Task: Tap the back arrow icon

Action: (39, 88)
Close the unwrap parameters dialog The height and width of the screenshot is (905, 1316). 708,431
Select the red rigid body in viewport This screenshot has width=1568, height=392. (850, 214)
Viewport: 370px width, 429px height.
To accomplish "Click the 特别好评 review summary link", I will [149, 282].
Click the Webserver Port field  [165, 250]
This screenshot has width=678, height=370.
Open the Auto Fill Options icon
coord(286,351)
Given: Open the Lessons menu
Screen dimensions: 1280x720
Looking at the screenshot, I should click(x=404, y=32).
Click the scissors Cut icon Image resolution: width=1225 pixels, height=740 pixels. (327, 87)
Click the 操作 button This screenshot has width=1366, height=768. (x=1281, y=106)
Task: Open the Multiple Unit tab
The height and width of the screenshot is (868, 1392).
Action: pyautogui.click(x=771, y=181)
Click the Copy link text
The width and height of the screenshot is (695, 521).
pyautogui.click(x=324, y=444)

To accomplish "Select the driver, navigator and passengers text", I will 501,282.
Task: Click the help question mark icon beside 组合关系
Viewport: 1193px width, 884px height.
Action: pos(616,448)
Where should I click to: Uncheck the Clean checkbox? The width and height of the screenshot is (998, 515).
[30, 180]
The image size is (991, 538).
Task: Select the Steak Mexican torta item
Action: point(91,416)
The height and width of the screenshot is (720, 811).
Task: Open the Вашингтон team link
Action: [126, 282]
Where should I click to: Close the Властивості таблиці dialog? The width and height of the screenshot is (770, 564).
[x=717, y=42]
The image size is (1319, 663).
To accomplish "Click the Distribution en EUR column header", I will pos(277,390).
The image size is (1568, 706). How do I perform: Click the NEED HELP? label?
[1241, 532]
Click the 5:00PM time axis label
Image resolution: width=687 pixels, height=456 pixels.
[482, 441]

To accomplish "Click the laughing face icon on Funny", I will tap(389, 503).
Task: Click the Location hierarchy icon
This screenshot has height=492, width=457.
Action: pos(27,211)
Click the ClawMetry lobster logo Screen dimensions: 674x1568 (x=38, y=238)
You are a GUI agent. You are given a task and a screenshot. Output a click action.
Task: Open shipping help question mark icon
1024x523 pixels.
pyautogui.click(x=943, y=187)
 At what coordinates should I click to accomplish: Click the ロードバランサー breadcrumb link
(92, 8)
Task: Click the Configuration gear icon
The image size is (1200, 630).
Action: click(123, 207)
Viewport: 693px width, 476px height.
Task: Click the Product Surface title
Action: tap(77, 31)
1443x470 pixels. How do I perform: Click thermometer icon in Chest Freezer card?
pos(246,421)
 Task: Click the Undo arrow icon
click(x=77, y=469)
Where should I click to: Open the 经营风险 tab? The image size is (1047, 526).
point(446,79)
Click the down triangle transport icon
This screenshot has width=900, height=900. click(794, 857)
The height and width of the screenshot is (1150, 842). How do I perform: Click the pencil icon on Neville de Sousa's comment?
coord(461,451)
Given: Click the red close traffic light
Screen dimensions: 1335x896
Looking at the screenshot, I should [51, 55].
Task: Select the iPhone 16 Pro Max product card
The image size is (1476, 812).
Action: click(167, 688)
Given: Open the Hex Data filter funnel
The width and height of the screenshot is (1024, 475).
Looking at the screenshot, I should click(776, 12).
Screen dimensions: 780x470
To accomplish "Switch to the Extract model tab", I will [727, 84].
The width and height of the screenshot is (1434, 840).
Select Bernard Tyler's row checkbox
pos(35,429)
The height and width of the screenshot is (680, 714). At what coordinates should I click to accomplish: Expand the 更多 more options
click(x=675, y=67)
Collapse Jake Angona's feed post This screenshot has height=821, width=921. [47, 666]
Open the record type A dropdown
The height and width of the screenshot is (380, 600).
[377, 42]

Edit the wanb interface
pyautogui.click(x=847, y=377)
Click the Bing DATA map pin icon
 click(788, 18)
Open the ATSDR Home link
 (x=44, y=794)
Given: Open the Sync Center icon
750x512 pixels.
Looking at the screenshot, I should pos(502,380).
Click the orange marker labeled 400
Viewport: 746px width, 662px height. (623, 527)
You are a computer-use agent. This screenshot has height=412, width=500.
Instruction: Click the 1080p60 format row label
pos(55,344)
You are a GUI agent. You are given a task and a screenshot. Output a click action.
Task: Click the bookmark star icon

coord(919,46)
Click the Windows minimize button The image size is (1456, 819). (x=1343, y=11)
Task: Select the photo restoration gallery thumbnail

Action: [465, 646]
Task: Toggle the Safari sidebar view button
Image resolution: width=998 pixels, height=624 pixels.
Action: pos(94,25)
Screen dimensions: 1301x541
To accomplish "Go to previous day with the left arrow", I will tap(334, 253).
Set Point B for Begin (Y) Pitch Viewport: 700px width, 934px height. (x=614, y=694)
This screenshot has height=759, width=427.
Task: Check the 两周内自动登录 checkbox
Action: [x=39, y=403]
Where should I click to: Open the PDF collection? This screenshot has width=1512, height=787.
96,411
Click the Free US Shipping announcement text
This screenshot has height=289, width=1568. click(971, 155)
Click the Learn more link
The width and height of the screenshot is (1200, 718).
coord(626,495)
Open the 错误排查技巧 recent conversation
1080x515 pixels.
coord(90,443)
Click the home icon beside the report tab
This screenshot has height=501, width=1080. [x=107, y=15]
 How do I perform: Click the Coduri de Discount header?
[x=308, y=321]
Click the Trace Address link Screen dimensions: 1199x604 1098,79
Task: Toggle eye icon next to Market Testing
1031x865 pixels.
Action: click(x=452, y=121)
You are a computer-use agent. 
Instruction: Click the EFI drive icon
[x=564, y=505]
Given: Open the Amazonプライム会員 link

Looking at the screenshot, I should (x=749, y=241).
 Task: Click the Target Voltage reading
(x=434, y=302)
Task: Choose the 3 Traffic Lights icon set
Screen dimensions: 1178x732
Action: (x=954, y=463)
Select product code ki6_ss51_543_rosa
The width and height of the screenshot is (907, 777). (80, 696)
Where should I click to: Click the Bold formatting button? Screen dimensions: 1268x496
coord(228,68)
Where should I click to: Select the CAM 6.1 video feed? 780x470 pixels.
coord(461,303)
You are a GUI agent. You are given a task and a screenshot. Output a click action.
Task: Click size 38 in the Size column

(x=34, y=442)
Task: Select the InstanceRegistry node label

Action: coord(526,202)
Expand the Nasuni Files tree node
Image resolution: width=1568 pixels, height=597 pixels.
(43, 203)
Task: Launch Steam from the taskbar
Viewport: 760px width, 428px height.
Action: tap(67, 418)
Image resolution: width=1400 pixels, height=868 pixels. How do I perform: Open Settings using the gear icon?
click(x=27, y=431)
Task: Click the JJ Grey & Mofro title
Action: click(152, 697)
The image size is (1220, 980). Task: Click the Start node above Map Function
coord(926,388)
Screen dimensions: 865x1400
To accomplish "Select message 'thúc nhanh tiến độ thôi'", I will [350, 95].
|---|
▶ [Try it] Find the lines of the listing above that hold "Toggle". Please copy them.

▶ [Solved exercise]
Task: Toggle the Safari sidebar view button
Task: Toggle eye icon next to Market Testing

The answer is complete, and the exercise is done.